Immunity and health

When we ask ourselves the question "What is health?" we are usually faced with a wide range of answers, each as bewildering as the next.

If fitness is not health, we feel that there is a hidden truth behind this idea. The fitness of the immune system is an integral part of our health. Without an active immune system, cellular defences (the white blood cell system that protects us) are dormant. It is therefore on the reawakening of the cellular defence mechanisms that scientists have turned their attention and are now focusing. The extreme increase in the rate of cancers of all types has required innovation, invention and investment in deepening our knowledge of immunity. It has become imperative to create practical methods to help and improve immune function.

Our level of immunity, i.e. the way our immune system is activated, depends on the quality and quantity of nutrients in our diet, as well as the amounts of pollutants in our body. People with weak or slow immune systems are more likely to develop diseases, including cancer, because the body is less able to defend itself against them. When the strength of the immune system depends on external factors, such as diet and pollution, most cancers have an environmental agent as a trigger.

Natural killer cells or NK cells are an essential component of our immune defences. This type of white blood cell or lymphocyte is produced in the bone marrow (as are other types of lymphocytes such as T and B cells) and the mature cells with the T cell in the thymus gland. The production of these defence cells increases in the presence of tumour cells.

Of all the gatekeepers of the immune system, NK cells are the most aggressive (acronym for natural killer). They are the backbone of the immune system and our first line of defence against mutant and virus-infected cells such as tumour cells and the recent Severe Acute Respiratory Syndrome (SARS), which threaten our health.

Natural killer cells are lymphocytes without immunological memory and are part of our innate immune system. This means that they act by pure instinct, programmed to destroy infected and cancerous cells. These cells represent about 5-16% of the total lymphocyte population and are totally dedicated to this search and destroy mission.

However, NK cells do not kill indiscriminately. They look for a "banner" displayed by normal cells and, if they find that banner, they will avoid that kind of cell. This signal overrides the strong urge of NK cells to kill. If this banner is absent on the target cell, the NK cell attacks: it binds to the target and releases a lethal dose of chemicals that penetrate the cell wall. Fluids begin to seep in and out and, in this case, the cell explodes.


NK cell destroying tumour cells 

After leaving the bone marrow, NK cells most often accumulate in the secondary lymphoid tissues - the tonsils, lymph nodes and spleen. There, these NK cells await activation (probably after stimulation by sentinel dendritic cells) before reacting in one of two ways. Either they rapidly secrete cytokines, chemical messenger proteins that modulate T and B cell responses, or NK cells become potent killers of virus-infected cells. Although NK cells provide a crucial initial defence against many infectious agents and tumour cells, they do so more by discrimination than by sheer determination.

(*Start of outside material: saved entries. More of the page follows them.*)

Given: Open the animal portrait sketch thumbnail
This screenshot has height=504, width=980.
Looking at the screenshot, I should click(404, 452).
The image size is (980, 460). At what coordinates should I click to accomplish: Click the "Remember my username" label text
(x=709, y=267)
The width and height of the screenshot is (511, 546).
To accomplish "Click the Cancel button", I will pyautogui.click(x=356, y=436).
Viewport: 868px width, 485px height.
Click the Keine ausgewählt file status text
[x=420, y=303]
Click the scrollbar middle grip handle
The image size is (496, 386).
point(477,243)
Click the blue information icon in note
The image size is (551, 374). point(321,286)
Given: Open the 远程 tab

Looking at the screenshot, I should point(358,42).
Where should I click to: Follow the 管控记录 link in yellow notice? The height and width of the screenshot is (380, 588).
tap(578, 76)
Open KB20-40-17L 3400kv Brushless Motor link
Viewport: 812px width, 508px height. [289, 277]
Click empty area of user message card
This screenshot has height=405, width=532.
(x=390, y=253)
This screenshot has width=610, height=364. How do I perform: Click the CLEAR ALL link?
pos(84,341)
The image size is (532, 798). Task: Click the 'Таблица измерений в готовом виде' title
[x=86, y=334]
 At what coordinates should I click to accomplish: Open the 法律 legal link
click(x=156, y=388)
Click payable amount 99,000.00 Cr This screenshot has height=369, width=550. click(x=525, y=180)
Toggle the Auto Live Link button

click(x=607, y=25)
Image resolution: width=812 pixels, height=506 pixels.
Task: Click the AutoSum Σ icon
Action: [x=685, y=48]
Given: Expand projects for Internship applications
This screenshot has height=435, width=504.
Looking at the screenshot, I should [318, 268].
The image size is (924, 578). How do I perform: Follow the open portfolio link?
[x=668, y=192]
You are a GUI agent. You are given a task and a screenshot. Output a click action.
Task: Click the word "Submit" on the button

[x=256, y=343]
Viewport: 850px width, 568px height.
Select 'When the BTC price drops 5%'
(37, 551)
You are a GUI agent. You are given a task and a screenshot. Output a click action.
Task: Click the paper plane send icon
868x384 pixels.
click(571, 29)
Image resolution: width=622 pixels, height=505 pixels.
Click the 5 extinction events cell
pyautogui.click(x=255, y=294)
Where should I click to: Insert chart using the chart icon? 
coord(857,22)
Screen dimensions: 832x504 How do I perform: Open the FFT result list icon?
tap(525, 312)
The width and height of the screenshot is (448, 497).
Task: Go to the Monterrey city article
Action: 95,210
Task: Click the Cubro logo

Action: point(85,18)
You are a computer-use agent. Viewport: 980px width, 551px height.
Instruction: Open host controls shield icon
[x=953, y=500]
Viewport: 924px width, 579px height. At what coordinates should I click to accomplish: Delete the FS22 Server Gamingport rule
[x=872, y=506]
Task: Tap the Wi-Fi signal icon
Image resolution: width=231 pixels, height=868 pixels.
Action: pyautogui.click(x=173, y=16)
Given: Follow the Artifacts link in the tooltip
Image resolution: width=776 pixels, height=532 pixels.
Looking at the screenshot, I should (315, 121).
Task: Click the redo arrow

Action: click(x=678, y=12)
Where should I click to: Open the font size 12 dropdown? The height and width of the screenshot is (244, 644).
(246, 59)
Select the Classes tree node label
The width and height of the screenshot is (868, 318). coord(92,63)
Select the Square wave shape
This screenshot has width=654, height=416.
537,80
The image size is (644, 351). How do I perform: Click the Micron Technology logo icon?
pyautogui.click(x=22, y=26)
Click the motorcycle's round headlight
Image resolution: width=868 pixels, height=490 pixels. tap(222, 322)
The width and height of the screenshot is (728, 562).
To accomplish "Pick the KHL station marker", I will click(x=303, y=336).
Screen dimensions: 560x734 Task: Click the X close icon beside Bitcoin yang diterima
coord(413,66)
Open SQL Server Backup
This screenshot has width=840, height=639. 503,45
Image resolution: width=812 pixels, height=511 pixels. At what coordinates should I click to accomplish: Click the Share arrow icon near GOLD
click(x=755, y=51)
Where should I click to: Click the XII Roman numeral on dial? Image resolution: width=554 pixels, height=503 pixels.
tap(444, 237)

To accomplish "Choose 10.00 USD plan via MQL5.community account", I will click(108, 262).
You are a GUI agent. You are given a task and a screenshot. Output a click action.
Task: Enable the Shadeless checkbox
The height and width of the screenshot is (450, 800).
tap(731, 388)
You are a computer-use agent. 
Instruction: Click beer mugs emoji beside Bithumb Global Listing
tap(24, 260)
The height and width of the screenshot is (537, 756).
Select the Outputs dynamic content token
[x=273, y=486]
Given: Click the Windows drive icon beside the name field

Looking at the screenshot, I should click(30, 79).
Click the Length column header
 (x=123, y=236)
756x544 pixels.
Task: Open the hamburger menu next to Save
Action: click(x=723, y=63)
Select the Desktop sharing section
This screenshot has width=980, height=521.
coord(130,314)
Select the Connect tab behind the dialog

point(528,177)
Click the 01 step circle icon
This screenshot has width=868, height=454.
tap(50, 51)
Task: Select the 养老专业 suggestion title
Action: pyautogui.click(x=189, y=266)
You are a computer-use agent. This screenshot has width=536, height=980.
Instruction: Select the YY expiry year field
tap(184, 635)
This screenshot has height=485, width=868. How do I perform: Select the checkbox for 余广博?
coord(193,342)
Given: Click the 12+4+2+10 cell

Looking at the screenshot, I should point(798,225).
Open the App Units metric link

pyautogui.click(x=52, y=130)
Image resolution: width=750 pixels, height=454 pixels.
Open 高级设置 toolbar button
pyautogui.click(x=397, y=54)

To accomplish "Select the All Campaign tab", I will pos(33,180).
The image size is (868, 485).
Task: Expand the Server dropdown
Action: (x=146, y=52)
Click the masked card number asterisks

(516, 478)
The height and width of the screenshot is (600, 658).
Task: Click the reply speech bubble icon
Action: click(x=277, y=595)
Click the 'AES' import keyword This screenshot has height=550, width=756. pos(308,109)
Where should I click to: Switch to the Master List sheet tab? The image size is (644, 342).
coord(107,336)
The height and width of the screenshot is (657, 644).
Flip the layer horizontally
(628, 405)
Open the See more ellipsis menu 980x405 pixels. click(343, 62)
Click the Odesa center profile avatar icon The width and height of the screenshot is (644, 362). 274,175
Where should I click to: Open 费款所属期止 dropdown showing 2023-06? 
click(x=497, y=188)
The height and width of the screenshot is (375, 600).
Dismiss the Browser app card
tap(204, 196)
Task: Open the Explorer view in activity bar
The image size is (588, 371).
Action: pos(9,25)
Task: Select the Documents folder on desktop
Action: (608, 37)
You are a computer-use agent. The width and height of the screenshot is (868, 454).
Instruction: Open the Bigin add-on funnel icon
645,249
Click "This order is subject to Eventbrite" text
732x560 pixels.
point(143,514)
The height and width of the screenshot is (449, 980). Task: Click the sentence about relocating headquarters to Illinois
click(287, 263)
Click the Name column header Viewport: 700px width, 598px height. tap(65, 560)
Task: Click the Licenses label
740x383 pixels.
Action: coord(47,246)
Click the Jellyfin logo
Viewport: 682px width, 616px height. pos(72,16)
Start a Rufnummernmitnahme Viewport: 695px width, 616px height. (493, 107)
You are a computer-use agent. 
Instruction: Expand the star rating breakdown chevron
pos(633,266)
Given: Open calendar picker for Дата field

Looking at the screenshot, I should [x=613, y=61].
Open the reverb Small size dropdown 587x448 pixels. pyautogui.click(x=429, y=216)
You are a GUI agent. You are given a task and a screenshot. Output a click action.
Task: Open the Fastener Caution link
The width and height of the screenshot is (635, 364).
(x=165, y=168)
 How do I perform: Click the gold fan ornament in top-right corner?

However, NK cells do not always succeed in detecting tumour cells. These undetected tumour cells may lack antigenic properties that normally provoke the immune system, or the suppressor lymphocytes may hinder the NK cell assault. NK cells have a major role in the immune system, attacking cancer. NK cells are also suppressed by chronic diseases, such as chronic viral diseases. Therefore, a wider range of factors should be considered in a cancer patient than just the number of NK cells.

Studies have shown that patients with persistent malignancy and large tumour masses have decreased NK cell activity. Low NK cell activity is significantly associated with the development of metastases. In patients with metastatic disease, life span is directly related to the level of NK cell activity.

By removing a primary tumour, potential malignant cells can be recirculated and develop into secondary metastatic sites. In addition, the repressive effects of surgery and anaesthesia on NK cell activity may facilitate the survival of tumour cells released from the growth of the primary or metastatic tumour and contribute to an increased incidence of metastasis.

NK cell destroyed tumour cell 

Radiotherapy and chemotherapy will reduce NK cell activity, so it is important to reduce the adverse effect on the immune system. Low NK cell activity also occurs in autoimmune diseases and in chronic fatigue syndrome. Of great concern is the fact that many common chemicals alter, weaken and decrease NK cell function and numbers.

Biological response modifiers can increase the activation, proliferation or cytotoxicity of pre-existing NK cells. Cytokines - such as IL2 and IL12 interferons -, bacterial products, plant lectins and extracts, coriolus versicolor, medicinal fungi, transfer factor and antioxidants, such as vitamin C, all have a function in improving immune function.

In addition, there are calls for efforts to overcome the repressive effects of surgery and anaesthesia on NK cell activity. This repression may, in addition, facilitate the survival of tumour cells released from primary or metastatic tumour growth and contribute to the increased frequency of metastasis. Therefore, low doses of interferons and the complementary use of plant extracts may be safe and, with appropriate treatment, effective in preventing tumour development and metastasis.

Activation of NK cells can be easily achieved by treatment with interferon, interferon inducers, interleukin-2 and bacterial adjuvants.